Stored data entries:
■ ■ ■

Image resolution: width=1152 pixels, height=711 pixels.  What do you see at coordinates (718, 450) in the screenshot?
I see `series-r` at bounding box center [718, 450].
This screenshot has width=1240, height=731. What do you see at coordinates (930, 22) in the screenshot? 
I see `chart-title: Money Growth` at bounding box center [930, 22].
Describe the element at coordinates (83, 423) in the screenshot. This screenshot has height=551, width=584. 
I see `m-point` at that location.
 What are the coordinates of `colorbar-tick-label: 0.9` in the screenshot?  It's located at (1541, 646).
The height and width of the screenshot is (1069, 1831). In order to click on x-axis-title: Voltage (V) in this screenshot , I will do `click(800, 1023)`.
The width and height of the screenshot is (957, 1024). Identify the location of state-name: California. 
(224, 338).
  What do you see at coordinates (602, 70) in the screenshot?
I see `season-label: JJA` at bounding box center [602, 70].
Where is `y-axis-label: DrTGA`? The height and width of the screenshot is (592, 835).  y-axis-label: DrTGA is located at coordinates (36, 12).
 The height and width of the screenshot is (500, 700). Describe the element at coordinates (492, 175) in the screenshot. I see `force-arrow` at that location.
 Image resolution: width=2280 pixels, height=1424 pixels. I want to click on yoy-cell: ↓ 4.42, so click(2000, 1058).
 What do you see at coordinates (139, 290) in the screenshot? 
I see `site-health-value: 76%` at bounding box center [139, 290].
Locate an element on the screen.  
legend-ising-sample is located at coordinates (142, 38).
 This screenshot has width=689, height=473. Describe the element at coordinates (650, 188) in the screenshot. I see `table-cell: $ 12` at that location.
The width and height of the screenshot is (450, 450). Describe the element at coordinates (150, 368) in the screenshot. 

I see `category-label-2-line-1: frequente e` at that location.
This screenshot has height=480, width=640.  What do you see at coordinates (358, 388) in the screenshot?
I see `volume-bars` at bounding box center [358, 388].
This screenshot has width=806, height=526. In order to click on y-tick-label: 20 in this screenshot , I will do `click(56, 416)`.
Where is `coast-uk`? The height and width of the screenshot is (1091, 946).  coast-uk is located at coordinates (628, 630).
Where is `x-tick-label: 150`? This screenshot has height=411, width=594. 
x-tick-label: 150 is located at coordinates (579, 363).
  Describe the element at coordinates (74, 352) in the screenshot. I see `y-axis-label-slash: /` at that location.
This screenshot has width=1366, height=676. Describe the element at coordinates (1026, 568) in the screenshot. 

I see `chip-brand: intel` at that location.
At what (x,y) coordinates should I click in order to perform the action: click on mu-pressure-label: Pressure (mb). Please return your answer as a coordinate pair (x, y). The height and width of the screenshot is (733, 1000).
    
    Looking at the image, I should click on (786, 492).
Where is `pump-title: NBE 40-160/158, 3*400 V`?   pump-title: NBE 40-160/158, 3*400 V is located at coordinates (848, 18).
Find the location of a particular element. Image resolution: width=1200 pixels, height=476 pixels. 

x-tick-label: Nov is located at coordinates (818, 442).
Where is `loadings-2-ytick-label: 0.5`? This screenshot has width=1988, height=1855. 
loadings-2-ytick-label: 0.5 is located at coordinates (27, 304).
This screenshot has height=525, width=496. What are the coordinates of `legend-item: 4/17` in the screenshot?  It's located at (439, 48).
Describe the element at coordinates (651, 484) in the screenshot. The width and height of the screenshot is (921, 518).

■ ■ ■

(Task brief): Rewrite the records with every "Where is" swapped for "Where can I find", leaving everything else unchanged.

(Task output):
Image resolution: width=1152 pixels, height=711 pixels.  What do you see at coordinates (718, 450) in the screenshot?
I see `series-r` at bounding box center [718, 450].
This screenshot has width=1240, height=731. What do you see at coordinates (930, 22) in the screenshot? 
I see `chart-title: Money Growth` at bounding box center [930, 22].
Describe the element at coordinates (83, 423) in the screenshot. This screenshot has height=551, width=584. 
I see `m-point` at that location.
 What are the coordinates of `colorbar-tick-label: 0.9` in the screenshot?  It's located at (1541, 646).
The height and width of the screenshot is (1069, 1831). In order to click on x-axis-title: Voltage (V) in this screenshot , I will do `click(800, 1023)`.
The width and height of the screenshot is (957, 1024). Identify the location of state-name: California. 
(224, 338).
  What do you see at coordinates (602, 70) in the screenshot?
I see `season-label: JJA` at bounding box center [602, 70].
Where can I find `y-axis-label: DrTGA`? The height and width of the screenshot is (592, 835).  y-axis-label: DrTGA is located at coordinates (36, 12).
 The height and width of the screenshot is (500, 700). Describe the element at coordinates (492, 175) in the screenshot. I see `force-arrow` at that location.
 Image resolution: width=2280 pixels, height=1424 pixels. I want to click on yoy-cell: ↓ 4.42, so click(2000, 1058).
 What do you see at coordinates (139, 290) in the screenshot? 
I see `site-health-value: 76%` at bounding box center [139, 290].
Locate an element on the screen.  
legend-ising-sample is located at coordinates (142, 38).
 This screenshot has width=689, height=473. Describe the element at coordinates (650, 188) in the screenshot. I see `table-cell: $ 12` at that location.
The width and height of the screenshot is (450, 450). Describe the element at coordinates (150, 368) in the screenshot. 

I see `category-label-2-line-1: frequente e` at that location.
This screenshot has height=480, width=640.  What do you see at coordinates (358, 388) in the screenshot?
I see `volume-bars` at bounding box center [358, 388].
This screenshot has width=806, height=526. In order to click on y-tick-label: 20 in this screenshot , I will do `click(56, 416)`.
Where can I find `coast-uk`? The height and width of the screenshot is (1091, 946).  coast-uk is located at coordinates (628, 630).
Where can I find `x-tick-label: 150`? This screenshot has height=411, width=594. 
x-tick-label: 150 is located at coordinates (579, 363).
  Describe the element at coordinates (74, 352) in the screenshot. I see `y-axis-label-slash: /` at that location.
This screenshot has width=1366, height=676. Describe the element at coordinates (1026, 568) in the screenshot. 

I see `chip-brand: intel` at that location.
At what (x,y) coordinates should I click in order to perform the action: click on mu-pressure-label: Pressure (mb). Please return your answer as a coordinate pair (x, y). The height and width of the screenshot is (733, 1000).
    
    Looking at the image, I should click on (786, 492).
Where can I find `pump-title: NBE 40-160/158, 3*400 V`?   pump-title: NBE 40-160/158, 3*400 V is located at coordinates (848, 18).
Find the location of a particular element. Image resolution: width=1200 pixels, height=476 pixels. 

x-tick-label: Nov is located at coordinates (818, 442).
Where can I find `loadings-2-ytick-label: 0.5`? This screenshot has width=1988, height=1855. 
loadings-2-ytick-label: 0.5 is located at coordinates (27, 304).
This screenshot has height=525, width=496. What are the coordinates of `legend-item: 4/17` in the screenshot?  It's located at (439, 48).
Describe the element at coordinates (651, 484) in the screenshot. The width and height of the screenshot is (921, 518).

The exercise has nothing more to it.